Beyond the cliché

Beyond the cliché

Every other month, we sit down as a team for a day to review each of our portfolio of investments – 23 businesses now. It’s a chance for the Investor Director in each business to gather some views from the rest of the team that are less involved. It helps us to get different perspectives and challenge ourselves about progress, risks and opportunities for each business. But is also gives us a view on how we are performing across both selecting and helping the businesses. As a result, we always end up changing or finessing some aspect of how we operate.

In our latest review we had pause for thought about how we assess the personalities and behaviours of the teams we are backing. Of course, it’s a cliché in the investing world that you back teams. And within our criteria for choosing investments, the team has the highest weighting (alongside the market at 25%, with the idea 15%, marketing & communications also 15% and the commercial model at 10%).

However, a couple of behavioural challenges amongst the portfolio got us challenging ourselves on our approach to assessing the talent. We concluded we were putting a disproportionate focus on experience over personality.

We value when a team has intimate knowledge of the market being targeted. We are sceptical about a stellar corporate career if the start-up in question is the first foray into the life of an entrepreneur. We like entrepreneurs that have been around the block a bit. We tend to advise recent graduates to go and get a job and make a load of mistakes on a salary before starting a business. And we note that a few academic studies have shown the optimum age to start a business (on average) is the early forties. All of these points on experience will still be important and guide us.

We had thought we were being rigorous in our approach to personality and behaviours. Within our team we’ve had plenty of experience of assessing people and suspect we spend more time than most with teams we’re backing before we investment. But we’ve decided to really interrogate our approach. As a result, we have honed the characteristics we believe deliver entrepreneurial success and are taking a new approach to psychometric assessment to better interrogate these characteristics.

We are searching for:

Curiosity & empathy: an outward looking view on the world, listening intently, constantly challenging oneself and always on the hunt for new data whether it be about customers, competitors or different business models.

Creativity & raw intellect: if curiosity is about gathering lots of dots, this is the smarts to join the dots, making the connections that lead to new opportunities, sweat a business model or solve intractable problems.

Self-motivation & proactivity: the mentality to prioritise, set plans and follow them.

Resilience & tenacity: the relentless energy & determination to grow a business and overcome the inevitable bumps or chasms in the road.

Charm & integrity: whether building out a loyal team, negotiating with clients & suppliers or sharing news with investors, being positive, authentic & honest is the only way to develop & maintain successful long-term relationships.

It has been surprisingly difficult to find psychometric tests that deliver against these characteristics.
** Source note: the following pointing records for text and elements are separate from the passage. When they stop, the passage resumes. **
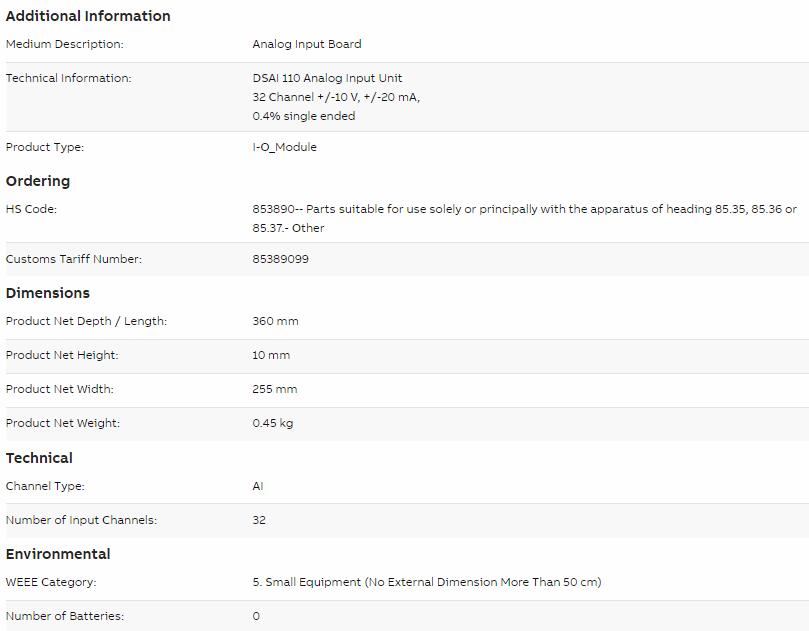Image resolution: width=809 pixels, height=631 pixels.
Task: Click the Channel Type AI value
Action: (258, 486)
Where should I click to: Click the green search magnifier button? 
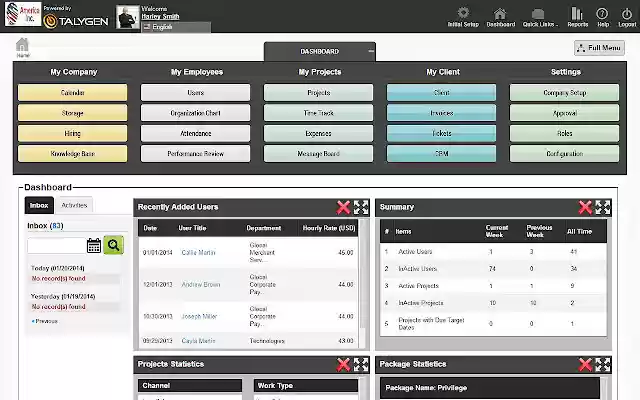tap(113, 245)
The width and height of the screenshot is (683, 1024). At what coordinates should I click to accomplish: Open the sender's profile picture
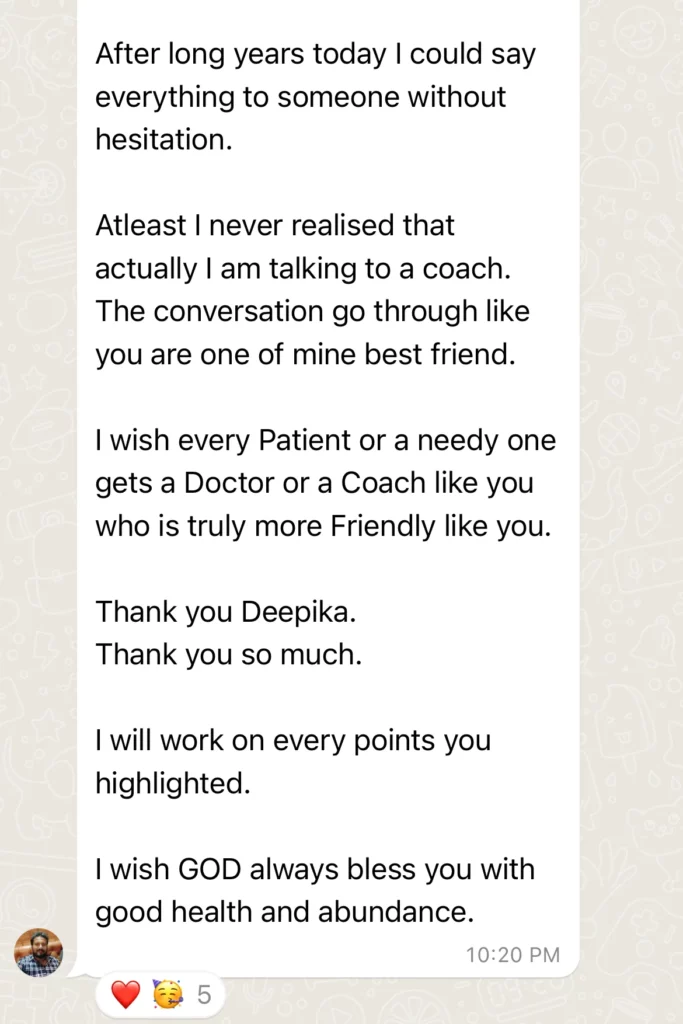tap(38, 951)
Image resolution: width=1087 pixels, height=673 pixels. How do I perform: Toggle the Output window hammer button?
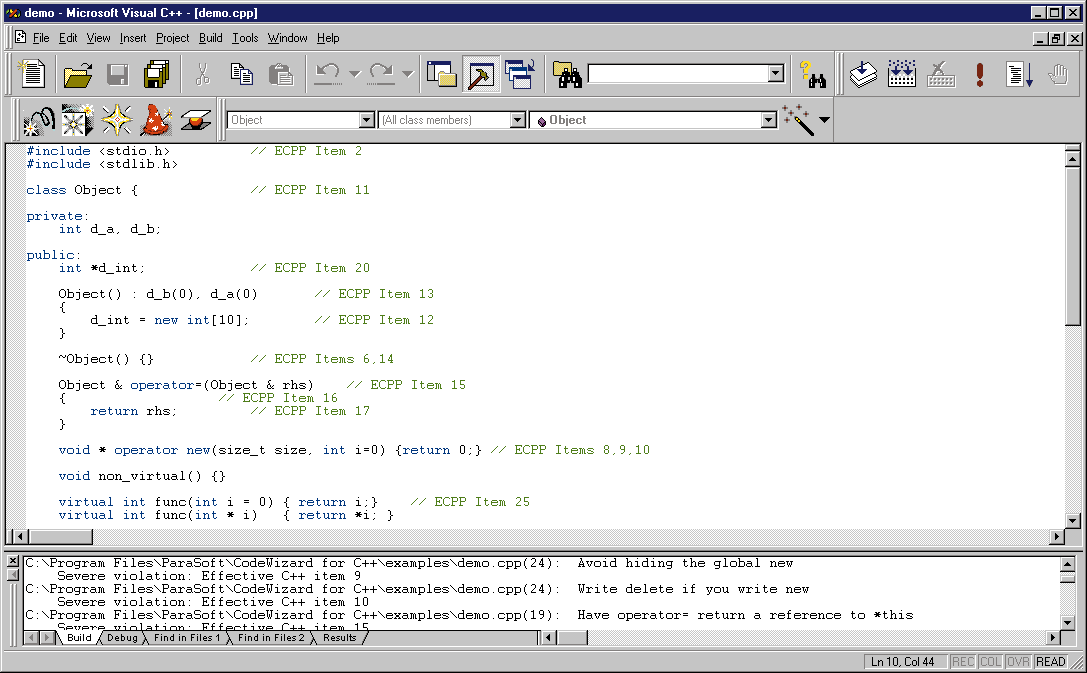tap(481, 75)
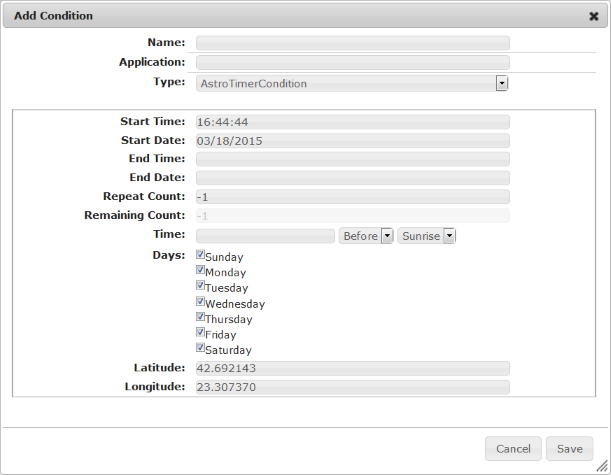Click the End Time field
The image size is (611, 475).
click(x=352, y=159)
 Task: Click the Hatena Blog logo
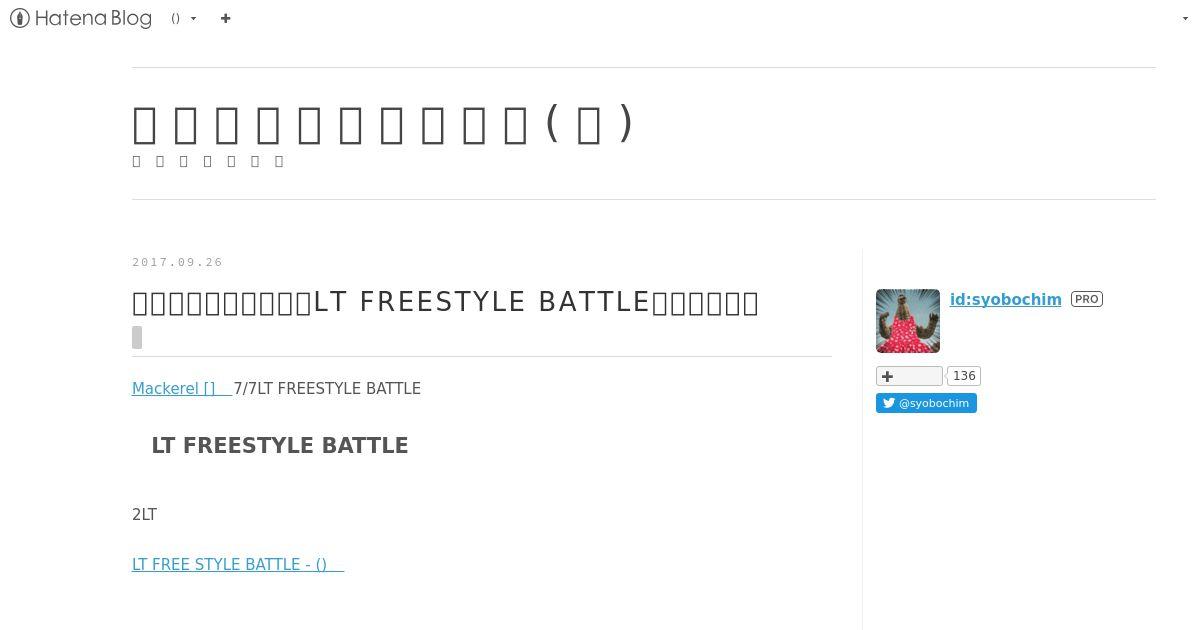[x=81, y=18]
The tests built for the corporate community often cover some of these but are focused on other characteristics that deliver progression within large organisations. We’ve now found a new approach and have started experimenting with it. As ever with psychometric assessments, we don’t expect it will give us the answer, but we are expecting it to give us some strong stimulus to improve our objectivity as we interrogate our potential investments. As ever, time will tell.